Part III of La Divina
Steven A. Peterson | Hershey, PA (Born in Kewanee, IL) | 05/05/2008
(5 out of 5 stars)
"Maria Callas is an important singer in opera at mid-20th century. She helped fuel a renewed interest in bel canto, through her efforts in the works of Donizetti and Bellini--even thought she really had little of the classic coloratura soprano skills. But her personality, ability to create characters, and sheer will power made these operas work. Callas was not a great vocal technician; her singing, especially later on, had some ugly sounds. But her distinct voice was important in operatic history. Want a beautiful voice? Go for Mirella Freni or Anna Moffo. Want grit, character, and magic? Callas does nicely there. And until the latter part of her career, her voice was quite good.
Some illustrative cuts. The "Seguidilla" from "Carmen." She did not ever perform this on stage, according to the notes. It was the penultimate recording of her career, so she was near the end, when her voice had deteriorated a fair amount. Nonetheless, a compelling little piece. First, as suggested, hers is not a luscious, velvety voice here. This is late Callas, after all. But, second, this remains an affecting version of this piece. She is able to project a character and make the listener interested in her work here. One of her great talents was the ability to create characters and to act on stage at a level many other sopranos could not equal.
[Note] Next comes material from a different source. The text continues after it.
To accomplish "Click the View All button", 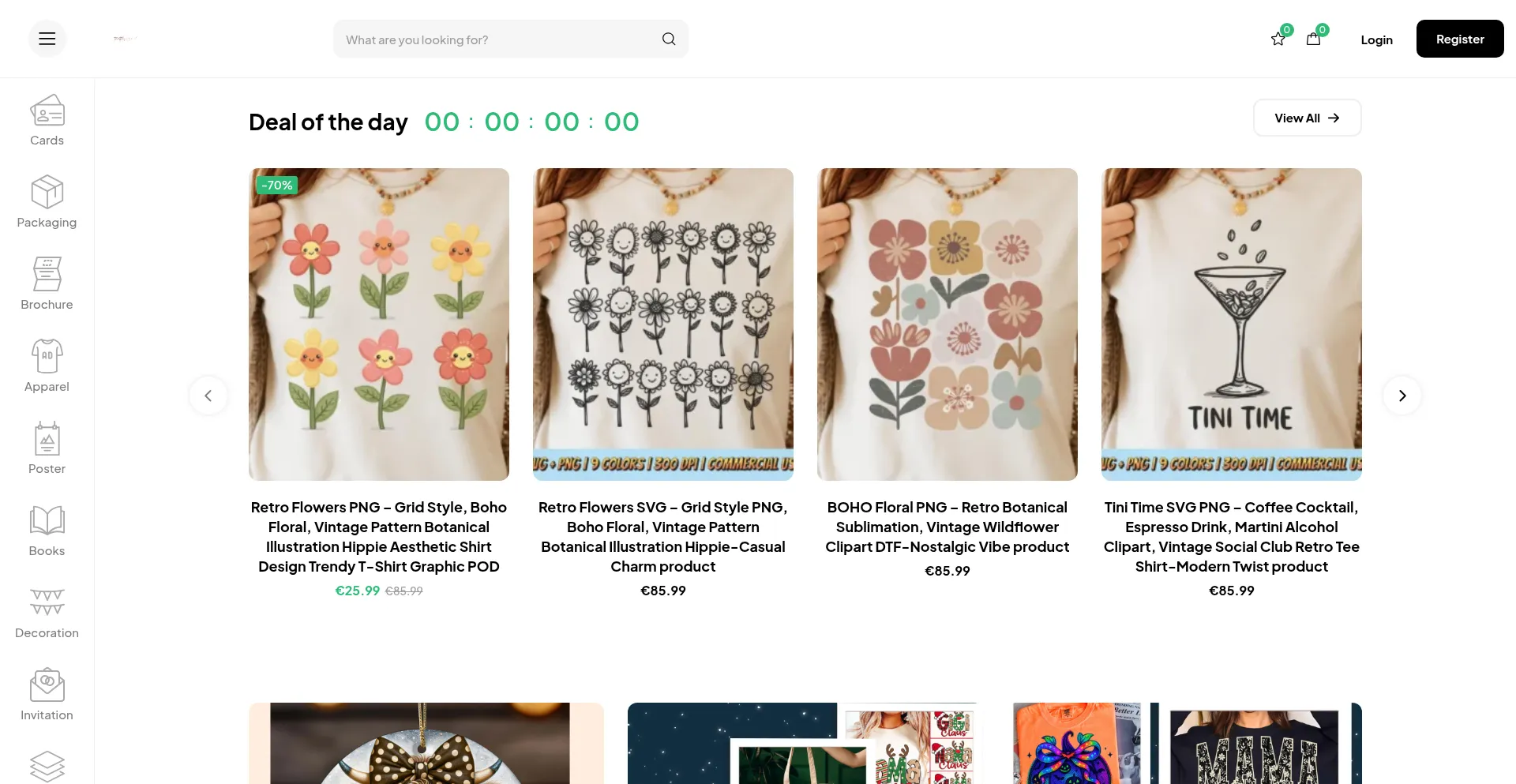I will 1307,118.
"Dunqu io son," from "Il Barbiere de Siviglia." This peppy ensemble piece races along. She adds her voice nicely to the overall work. She shows vocal agility with Rossini's music. An enjoyable romp! Toward the end, she opens her voice to high volume, and that produces a not altogether salubrious vocal effect. Nonetheless, a really nice example of her art and an enjoyable piece to listen to.
"The Bell Song," from "Lakme." Here is a major league coloratura soprano piece. She does not display some of the tools in the armamentarium of the coloratura soprano, such as an effective trill. Despite that, she shows some nice effects--such as the staccato singing called for. And one ends up listening closely and enjoying the end result.
A final example: "O soave fanciulla" from Puccini's "La Boheme." She and Giuseppe di Stefano, the tenor, create a magical few moments. Their voices blend together well; they create a believable scene of two people coming together for the first time. The final high notes conclude this lovely scene nicely.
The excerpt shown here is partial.